Investors awaited economic releases that could reshape expectations for the Federal Reserve’s policy path.
Monetary policy remains central to market attention. The ECB and the Bank of England meet on Thursday,
while the BoJ announces its decision on Friday.
Euro Supported by Resilient Data and ECB Rate Expectations
Recent indicators showed the eurozone economy has held up despite U.S. import tariffs.
This reinforces the ECB’s view that rates should remain elevated longer and supports the single currency.
Additionally, the ECB has not opposed market positioning expecting rate hikes in late 2026 or early 2027.

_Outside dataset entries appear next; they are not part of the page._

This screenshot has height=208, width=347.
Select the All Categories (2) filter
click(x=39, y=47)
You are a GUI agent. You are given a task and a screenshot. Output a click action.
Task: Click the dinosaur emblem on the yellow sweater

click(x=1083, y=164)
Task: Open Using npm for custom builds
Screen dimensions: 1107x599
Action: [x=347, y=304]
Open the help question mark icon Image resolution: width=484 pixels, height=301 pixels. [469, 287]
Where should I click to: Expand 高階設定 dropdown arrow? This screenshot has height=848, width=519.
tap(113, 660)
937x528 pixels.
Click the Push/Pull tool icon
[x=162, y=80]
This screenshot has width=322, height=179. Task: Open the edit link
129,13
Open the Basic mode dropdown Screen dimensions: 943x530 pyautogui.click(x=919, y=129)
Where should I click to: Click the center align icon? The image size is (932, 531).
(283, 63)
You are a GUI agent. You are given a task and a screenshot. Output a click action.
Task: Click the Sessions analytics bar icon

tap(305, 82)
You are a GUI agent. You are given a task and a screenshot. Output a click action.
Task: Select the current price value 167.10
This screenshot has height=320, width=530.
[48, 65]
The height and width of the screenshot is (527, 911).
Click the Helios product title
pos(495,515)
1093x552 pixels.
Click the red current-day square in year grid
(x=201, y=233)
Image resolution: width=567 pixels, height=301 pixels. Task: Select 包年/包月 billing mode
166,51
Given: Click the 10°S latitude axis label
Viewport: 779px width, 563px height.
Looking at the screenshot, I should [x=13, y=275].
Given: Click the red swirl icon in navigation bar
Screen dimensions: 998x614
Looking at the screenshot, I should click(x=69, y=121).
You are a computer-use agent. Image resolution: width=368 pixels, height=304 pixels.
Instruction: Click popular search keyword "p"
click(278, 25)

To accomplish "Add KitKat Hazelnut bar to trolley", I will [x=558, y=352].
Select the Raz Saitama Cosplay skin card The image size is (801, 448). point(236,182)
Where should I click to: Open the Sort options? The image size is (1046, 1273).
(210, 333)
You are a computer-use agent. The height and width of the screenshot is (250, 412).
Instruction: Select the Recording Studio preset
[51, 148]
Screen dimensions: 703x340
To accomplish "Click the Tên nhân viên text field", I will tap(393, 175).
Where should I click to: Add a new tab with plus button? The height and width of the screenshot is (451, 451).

Analysts say this could be seen as implicit acceptance, leaving room for a more hawkish tone at this week’s meeting.
The euro rose 0.1% to $1.1761, after touching $1.1769 on Monday, the highest since September 24.
| Currency Pair | Latest Level | Move on Day | Recent High/Low Reference |
|---|---|---|---|
| EUR/USD | 1.1761 | +0.1% | Hit 1.1769, highest since September 24 |
| USD/JPY | 154.85 | -0.25% | Dipped to 154.34 in early December, lowest since November 14 |
| Dollar Index | 98.20 | Slightly lower | Near lowest since October 17 |
| Offshore CNY/USD | 7.0371 | +0.1% (yuan firmer) | Strongest since October 3, 2024 |
| AUD/USD | 0.6642 | -0.05% | Little changed on the session |
| NZD/USD | 0.5778 | -0.1% | Fell as rate hike bets were trimmed |
BoJ Outlook: Markets Price In Hike
Traders largely expect the BoJ to raise rates. However, attention focuses on potential additional tightening before spring wage negotiations.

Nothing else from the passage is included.